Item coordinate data
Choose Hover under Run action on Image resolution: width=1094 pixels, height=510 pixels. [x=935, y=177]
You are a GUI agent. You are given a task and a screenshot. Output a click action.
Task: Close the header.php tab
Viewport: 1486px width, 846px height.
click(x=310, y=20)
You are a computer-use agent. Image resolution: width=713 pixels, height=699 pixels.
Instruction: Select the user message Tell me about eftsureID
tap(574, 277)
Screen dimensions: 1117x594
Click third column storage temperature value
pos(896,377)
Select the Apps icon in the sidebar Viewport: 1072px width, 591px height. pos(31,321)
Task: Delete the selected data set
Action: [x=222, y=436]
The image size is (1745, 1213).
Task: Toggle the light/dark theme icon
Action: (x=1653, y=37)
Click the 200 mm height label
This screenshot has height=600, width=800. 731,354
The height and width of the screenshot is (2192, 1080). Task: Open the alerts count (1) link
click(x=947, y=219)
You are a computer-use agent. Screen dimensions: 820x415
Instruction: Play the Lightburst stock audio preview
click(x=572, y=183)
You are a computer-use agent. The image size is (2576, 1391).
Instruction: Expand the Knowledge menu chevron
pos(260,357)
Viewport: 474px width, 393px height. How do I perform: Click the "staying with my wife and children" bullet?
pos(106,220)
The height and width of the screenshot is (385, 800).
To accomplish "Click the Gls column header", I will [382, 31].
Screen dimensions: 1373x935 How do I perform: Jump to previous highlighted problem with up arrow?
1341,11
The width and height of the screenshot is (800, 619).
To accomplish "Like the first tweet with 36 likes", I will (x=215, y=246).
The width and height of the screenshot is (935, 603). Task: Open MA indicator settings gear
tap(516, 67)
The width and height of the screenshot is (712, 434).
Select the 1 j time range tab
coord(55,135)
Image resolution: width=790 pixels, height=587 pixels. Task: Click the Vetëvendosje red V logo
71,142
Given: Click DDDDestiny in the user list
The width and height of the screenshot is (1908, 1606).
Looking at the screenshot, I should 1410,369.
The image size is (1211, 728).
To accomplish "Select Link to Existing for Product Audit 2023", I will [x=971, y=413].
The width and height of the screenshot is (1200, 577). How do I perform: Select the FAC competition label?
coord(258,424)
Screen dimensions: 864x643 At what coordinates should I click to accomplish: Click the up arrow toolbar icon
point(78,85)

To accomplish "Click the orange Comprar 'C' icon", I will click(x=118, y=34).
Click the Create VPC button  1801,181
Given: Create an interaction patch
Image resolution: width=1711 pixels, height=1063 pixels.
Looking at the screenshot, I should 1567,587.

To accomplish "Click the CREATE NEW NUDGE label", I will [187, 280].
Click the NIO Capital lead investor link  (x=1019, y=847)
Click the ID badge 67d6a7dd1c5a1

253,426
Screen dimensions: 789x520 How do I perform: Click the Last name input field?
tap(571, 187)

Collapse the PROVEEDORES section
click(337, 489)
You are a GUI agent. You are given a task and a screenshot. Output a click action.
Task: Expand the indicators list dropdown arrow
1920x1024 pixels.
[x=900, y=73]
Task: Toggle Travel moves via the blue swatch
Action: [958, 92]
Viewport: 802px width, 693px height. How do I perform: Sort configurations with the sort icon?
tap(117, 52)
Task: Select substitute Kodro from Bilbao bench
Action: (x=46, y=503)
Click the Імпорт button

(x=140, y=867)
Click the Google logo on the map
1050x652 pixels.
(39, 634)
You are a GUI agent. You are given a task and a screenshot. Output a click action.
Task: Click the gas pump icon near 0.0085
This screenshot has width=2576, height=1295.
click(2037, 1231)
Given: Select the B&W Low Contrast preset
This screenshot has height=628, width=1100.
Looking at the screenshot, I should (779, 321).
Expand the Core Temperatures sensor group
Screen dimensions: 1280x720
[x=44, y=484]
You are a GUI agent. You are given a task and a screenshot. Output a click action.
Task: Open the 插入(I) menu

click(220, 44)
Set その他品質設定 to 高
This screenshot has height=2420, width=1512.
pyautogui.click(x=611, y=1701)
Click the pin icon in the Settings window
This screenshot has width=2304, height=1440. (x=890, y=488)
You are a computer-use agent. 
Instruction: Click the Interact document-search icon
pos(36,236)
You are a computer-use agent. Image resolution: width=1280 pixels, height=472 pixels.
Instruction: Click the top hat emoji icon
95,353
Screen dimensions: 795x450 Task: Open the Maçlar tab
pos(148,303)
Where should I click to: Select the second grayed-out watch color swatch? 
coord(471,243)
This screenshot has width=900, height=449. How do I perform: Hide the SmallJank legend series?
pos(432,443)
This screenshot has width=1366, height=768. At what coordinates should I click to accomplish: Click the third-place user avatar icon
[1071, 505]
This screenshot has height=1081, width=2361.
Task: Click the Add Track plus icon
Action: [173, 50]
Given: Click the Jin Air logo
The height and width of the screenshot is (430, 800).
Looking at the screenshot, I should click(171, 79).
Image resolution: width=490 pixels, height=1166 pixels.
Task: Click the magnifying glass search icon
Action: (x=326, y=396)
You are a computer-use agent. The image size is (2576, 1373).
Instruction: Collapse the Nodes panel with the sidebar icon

▶ _What you have to do_:
Can you rewrite the rows that run from the line containing "Screen dimensions: 795x450" through the line containing "pos(432,443)", requests included, with every answer coordinate raised by 65?

▶ _Task output_:
Screen dimensions: 795x450 Task: Open the Maçlar tab
pos(213,368)
Where should I click to: Select the second grayed-out watch color swatch? 
coord(536,308)
This screenshot has width=900, height=449. How do I perform: Hide the SmallJank legend series?
pos(497,508)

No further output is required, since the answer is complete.